— Слава Богу. Слава Богу! — крестятся с облегчением старые люди, инвалид устало оседает на скамейку:
— Мы уж, честно сказать, иззаботились. А молитвы читать и петь мы найдем, найдем… В верхнем конце села старик один еще много молитвов помнит. Он уважит…
Ну все, пора и честь знать! Обвожу прощальным взглядом небогатое убранство избы: старое зеркало, обтянутое черным, пошатнувшийся, грубо прихваченный гвоздем к стене, гардероб, на верх которого в спешке набросано какое-то барахло, бумаги, старая копилка с выбитым меловым задом, на желтом серванте белеет кружевная накидка, по ней вразброс: старая гребенка, чернеющий изломом цветной камешек, узкогорлая штуковина, похожая на кувшинчик, в которую сунуто три давних бумажных цветка, хрустальная вазочка, в ней открытки: с Первым маем, с Октябрем и с Новым годом, здесь же, в вазочке, наперсток, катушки с обрывками ниток, иголки, пуговицы, головные заколки, ломаная новогодняя игрушка…

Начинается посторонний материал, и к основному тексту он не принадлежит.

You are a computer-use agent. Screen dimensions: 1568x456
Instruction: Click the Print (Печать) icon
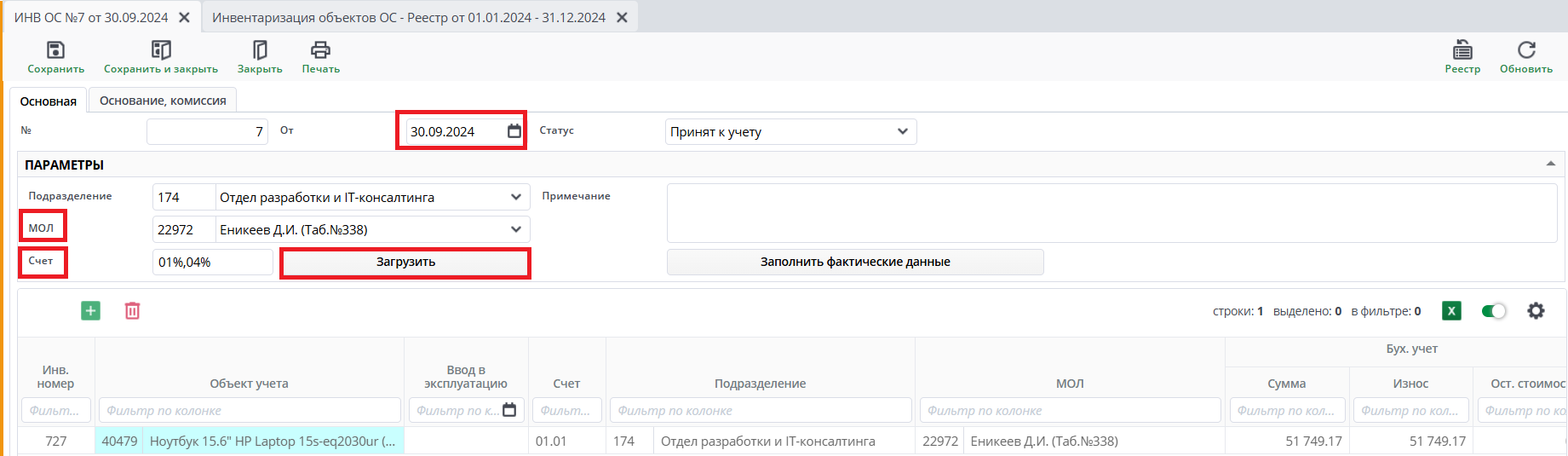pos(320,50)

На стене забыто лепятся два портрета в плоских деревянных рамках послевоенного образца. В одной рамке двое: курносый мужичок, стриженный под раскольника, с небольшой черной бородкой, баба с грубым массивным лбом и тяжелым подбородком, меж которыми запало, потерялось все остальное — глаза, брови, губы, и только нос не дал себя погасить и спрятать, из ничего возникший на вымахе, непокорно вознесся он.
— Дядя Лукаша и тетка Акулина, царство им небесное! — крестятся на портрет женщины.
Я уже с напряжением вспоминаю, что были они самой близкой родней тетке Агафье: не то он — ее старший брат, не то она — старшая ее сестра. Сидят вон парой много лет на стене деревенской избы. Тетка Агафья поминала, чтила их память, на святые праздники свечки ставила. Кто их теперь вспомнит?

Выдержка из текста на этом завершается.